Below are entries. Copy exactly the lines running from the line that holds "Strategy (152, 2179)" to the line that holds "Press releases (1136, 2173)", with both ends included.

Stored dataset items
────────────────
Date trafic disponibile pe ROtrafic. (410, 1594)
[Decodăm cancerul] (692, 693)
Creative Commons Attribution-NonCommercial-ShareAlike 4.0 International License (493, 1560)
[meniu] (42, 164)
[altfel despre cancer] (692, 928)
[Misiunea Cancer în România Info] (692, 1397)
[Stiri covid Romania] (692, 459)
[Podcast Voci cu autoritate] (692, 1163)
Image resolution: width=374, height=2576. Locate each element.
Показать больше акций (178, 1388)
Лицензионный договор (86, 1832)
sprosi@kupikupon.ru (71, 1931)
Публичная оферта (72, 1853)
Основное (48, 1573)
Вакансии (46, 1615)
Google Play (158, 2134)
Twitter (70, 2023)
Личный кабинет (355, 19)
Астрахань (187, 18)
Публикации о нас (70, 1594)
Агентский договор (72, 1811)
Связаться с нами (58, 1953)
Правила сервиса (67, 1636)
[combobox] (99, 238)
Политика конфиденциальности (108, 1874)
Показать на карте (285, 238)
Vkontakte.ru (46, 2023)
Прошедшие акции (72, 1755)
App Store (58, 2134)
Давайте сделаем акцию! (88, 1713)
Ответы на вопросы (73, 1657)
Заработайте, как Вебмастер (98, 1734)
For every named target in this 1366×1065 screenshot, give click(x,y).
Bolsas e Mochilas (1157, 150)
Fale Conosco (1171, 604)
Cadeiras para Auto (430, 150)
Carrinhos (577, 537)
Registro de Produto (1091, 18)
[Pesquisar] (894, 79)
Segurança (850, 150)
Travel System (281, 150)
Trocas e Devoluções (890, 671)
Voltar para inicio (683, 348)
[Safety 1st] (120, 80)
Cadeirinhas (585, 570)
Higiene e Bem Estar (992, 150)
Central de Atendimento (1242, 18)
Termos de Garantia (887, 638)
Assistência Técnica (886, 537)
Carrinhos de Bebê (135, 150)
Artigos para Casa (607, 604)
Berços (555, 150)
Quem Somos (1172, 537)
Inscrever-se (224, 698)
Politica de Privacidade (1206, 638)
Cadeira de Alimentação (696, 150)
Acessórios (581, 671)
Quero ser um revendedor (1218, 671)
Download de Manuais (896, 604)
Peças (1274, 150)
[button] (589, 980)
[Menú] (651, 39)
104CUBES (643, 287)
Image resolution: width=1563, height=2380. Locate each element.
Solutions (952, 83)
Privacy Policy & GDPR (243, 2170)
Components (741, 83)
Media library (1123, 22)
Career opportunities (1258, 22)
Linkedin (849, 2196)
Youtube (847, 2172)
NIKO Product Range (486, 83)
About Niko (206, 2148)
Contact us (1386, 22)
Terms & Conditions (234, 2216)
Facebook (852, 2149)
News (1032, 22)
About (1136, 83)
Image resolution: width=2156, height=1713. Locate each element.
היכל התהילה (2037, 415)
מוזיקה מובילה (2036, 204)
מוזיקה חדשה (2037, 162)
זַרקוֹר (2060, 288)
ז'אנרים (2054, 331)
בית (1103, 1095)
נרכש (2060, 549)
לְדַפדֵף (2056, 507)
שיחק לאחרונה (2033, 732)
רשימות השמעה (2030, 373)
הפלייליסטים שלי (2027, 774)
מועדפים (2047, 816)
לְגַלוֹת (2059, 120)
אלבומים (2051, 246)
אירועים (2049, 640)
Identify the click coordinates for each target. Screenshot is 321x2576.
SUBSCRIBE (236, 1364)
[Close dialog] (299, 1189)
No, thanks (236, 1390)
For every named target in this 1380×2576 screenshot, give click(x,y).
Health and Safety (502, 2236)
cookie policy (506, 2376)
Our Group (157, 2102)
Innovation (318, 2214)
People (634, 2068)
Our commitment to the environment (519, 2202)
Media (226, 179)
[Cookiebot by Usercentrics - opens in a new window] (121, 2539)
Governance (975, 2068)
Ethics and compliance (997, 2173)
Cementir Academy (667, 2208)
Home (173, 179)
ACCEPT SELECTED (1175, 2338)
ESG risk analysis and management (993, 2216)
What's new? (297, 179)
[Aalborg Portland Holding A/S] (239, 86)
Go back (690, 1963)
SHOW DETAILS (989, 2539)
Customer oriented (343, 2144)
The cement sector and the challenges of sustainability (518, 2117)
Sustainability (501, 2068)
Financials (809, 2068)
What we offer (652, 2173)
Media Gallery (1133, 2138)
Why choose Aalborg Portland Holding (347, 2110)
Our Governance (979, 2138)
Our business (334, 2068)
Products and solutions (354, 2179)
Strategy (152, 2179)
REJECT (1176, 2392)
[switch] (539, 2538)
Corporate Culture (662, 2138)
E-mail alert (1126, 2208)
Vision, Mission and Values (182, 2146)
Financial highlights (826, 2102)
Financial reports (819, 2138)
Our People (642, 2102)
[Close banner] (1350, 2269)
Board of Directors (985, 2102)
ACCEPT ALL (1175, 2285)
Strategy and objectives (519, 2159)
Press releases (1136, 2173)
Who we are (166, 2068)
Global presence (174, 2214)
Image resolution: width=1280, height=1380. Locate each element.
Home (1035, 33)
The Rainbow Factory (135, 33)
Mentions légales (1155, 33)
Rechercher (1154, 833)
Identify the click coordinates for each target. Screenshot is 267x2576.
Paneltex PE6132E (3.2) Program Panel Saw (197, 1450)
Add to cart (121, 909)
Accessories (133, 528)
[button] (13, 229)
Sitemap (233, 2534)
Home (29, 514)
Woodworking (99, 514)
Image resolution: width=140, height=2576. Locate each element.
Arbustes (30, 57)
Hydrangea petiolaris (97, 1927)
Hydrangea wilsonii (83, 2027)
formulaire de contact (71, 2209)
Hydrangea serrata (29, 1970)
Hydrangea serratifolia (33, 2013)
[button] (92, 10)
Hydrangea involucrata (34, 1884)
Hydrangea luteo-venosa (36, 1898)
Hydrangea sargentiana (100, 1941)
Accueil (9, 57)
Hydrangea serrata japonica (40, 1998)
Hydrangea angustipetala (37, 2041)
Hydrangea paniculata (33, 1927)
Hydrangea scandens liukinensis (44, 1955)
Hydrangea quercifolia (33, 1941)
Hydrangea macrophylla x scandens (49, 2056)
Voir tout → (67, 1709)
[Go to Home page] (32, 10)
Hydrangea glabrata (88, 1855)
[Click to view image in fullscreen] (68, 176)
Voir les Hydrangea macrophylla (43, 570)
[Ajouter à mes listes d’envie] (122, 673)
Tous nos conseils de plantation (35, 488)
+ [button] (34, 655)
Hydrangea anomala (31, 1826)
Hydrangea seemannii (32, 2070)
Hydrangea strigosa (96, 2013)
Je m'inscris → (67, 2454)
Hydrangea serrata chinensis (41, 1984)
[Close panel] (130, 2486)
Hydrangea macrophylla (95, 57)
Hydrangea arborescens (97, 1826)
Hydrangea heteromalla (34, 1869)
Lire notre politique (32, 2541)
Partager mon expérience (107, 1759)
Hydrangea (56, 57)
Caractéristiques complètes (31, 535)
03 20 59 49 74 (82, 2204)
────────────────
ANSWER FOR THIS EXERCISE
Strategy (152, 2179)
REJECT (1176, 2392)
[switch] (539, 2538)
Corporate Culture (662, 2138)
E-mail alert (1126, 2208)
Vision, Mission and Values (182, 2146)
Financial highlights (826, 2102)
Financial reports (819, 2138)
Our People (642, 2102)
[Close banner] (1350, 2269)
Board of Directors (985, 2102)
ACCEPT ALL (1175, 2285)
Strategy and objectives (519, 2159)
Press releases (1136, 2173)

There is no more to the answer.